5. It’s best integrated across subjects and social-emotional skills

Critical thinking develops best when it is deliberately embedded across academic disciplines and linked to social-emotional learning (SEL) that strengthens both social behaviors and academic outcomes. Recent studies highlight positive associations between empathy, a common component of many SEL programs, and critical thinking, suggesting that when learners practice perspective taking and reflection, they not only strengthen relationships but also enhance their reasoning abilities.

What policy makers can do

To ensure education systems foster critical thinking in the age of AI, policy makers should:

  • Embed critical thinking across learning contexts whether formal schooling, non-formal programs, emergency education responses or lifelong learning from early childhood through adulthood.
  • Build AI and media literacy as core curriculum and prepare teachers to guide students to identify deepfakes, evaluate sources and to use AI tools thoughtfully rather than passively consuming AI-generated content.
  • Transform teaching and assessment together by training educators in questioning and other instructional strategies that create classroom environments where reasoning is practiced daily while also developing evaluation methods that reward critical thinking processes, not just correct answers.
  • Engage families and communities by integrating "questioning workshops" into parent-teacher meetings, use of local radio and SMS campaigns to share fact-checking tips.
  • Champion critical thinking through play and participation by supporting debate clubs, science fairs, imaginative play and problem solving projects that expose learners to different perspectives and make critical thinking socially relevant.

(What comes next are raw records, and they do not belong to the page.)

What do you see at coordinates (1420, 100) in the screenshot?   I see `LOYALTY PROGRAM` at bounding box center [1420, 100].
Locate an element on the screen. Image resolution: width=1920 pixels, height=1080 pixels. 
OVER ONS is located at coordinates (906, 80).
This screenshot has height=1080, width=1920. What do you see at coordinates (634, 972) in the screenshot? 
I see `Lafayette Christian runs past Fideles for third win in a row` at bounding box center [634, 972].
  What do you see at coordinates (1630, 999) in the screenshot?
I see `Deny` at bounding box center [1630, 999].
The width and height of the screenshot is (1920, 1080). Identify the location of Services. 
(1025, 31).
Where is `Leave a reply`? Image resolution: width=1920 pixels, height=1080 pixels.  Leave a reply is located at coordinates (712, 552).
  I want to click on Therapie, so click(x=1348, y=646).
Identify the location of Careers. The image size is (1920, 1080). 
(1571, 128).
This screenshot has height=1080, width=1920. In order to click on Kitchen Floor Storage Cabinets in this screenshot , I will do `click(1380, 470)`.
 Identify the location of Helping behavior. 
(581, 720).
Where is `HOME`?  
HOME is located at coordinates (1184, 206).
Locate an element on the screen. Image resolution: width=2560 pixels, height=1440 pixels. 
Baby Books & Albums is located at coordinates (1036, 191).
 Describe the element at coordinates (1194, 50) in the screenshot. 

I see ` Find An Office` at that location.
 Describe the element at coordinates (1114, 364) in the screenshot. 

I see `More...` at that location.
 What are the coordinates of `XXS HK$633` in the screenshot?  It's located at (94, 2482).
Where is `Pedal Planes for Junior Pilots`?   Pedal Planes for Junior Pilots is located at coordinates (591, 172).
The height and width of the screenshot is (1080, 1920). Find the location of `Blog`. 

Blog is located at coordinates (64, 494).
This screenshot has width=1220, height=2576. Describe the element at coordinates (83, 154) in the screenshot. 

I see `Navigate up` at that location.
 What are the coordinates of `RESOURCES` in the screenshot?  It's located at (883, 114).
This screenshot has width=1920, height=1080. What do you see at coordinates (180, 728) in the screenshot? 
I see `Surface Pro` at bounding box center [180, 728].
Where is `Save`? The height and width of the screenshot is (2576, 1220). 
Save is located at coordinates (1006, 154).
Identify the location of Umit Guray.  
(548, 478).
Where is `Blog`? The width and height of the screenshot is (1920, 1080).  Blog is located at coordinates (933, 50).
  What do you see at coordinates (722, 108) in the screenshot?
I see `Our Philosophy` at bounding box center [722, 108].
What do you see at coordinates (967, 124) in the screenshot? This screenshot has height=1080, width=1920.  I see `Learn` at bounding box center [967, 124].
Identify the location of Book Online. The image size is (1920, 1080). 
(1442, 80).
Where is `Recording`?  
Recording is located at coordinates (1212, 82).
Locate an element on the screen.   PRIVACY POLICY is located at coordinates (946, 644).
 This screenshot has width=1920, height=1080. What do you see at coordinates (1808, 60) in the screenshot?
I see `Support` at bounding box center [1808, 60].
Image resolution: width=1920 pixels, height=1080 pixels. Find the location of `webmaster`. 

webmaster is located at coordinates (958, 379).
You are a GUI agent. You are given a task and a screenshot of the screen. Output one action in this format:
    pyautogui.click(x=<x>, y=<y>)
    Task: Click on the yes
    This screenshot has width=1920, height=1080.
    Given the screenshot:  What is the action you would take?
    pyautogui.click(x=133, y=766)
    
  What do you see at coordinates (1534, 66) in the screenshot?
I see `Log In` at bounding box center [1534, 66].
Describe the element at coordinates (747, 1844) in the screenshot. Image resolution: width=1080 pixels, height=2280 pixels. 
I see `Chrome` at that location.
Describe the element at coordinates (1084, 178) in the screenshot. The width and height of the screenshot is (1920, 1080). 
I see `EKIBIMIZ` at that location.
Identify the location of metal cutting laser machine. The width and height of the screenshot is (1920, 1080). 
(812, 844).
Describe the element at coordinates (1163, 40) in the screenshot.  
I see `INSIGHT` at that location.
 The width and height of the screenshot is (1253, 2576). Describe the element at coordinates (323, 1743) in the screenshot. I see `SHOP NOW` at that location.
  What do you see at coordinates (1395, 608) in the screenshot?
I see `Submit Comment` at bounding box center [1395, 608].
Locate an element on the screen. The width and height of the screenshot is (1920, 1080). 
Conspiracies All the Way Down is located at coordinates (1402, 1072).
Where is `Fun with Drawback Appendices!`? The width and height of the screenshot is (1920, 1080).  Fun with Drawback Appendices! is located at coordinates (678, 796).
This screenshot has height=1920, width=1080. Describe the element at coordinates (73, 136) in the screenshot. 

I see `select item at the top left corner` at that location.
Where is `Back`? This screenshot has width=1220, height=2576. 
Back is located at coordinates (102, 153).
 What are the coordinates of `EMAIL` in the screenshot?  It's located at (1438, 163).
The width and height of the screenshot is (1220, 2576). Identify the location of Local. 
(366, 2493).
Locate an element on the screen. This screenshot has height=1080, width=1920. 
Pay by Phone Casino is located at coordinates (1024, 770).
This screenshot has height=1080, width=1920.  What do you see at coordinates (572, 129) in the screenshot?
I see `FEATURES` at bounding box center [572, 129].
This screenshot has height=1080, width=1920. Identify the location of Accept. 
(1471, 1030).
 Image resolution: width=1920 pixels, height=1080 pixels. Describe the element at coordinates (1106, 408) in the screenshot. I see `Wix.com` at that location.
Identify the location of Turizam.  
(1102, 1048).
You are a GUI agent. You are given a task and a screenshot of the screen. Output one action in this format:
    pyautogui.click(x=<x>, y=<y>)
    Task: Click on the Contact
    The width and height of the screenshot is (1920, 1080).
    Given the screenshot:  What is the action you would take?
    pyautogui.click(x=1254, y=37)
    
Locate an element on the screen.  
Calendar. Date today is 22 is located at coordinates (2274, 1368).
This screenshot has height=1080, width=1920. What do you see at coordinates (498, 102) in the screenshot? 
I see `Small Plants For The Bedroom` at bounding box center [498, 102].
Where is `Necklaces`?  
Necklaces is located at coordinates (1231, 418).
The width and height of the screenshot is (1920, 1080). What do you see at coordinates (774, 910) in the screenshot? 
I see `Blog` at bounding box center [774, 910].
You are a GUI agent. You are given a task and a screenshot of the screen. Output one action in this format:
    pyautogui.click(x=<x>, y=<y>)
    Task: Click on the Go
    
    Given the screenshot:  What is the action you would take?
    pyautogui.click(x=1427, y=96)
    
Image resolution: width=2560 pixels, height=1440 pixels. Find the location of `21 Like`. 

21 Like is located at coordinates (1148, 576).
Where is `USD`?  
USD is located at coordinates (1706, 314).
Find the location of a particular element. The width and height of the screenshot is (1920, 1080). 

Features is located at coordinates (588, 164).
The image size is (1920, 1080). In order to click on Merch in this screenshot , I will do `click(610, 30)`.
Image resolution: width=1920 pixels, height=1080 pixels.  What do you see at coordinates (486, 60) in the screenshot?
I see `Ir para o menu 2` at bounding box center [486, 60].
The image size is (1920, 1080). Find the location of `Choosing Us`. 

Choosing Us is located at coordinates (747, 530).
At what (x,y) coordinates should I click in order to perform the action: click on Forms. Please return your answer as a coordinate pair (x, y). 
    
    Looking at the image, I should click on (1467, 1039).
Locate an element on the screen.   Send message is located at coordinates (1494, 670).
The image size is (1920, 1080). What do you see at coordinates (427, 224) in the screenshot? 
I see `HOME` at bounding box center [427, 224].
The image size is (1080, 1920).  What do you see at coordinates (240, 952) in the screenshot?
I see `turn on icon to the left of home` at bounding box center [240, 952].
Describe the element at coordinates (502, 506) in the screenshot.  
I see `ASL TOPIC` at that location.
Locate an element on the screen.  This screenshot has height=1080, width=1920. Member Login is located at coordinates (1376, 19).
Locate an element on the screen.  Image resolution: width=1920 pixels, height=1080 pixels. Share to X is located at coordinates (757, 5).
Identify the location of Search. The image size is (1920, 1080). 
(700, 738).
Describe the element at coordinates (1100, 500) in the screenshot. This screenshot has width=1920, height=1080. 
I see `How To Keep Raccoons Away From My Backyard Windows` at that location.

Should we teach students to use AI as thinking partners or to think independently of AI?

The answer is likely both depending on the context and age of the learners.

Students need to learn how to harness AI thoughtfully for exploring complex problems but also to think critically to evaluate AI-generated content. AI will not slow down. The question is whether education systems will keep pace.

Critical thinking is not a luxury for elite schools or wealthy nations—it is a survival skill for people of all ages, everywhere.

Research demonstrates that with the right pedagogy, reasoning skills can be promoted in all learning contexts at low cost.

The choice facing policy makers today will determine whether future generations can think critically in an AI-saturated world. The time to act is now.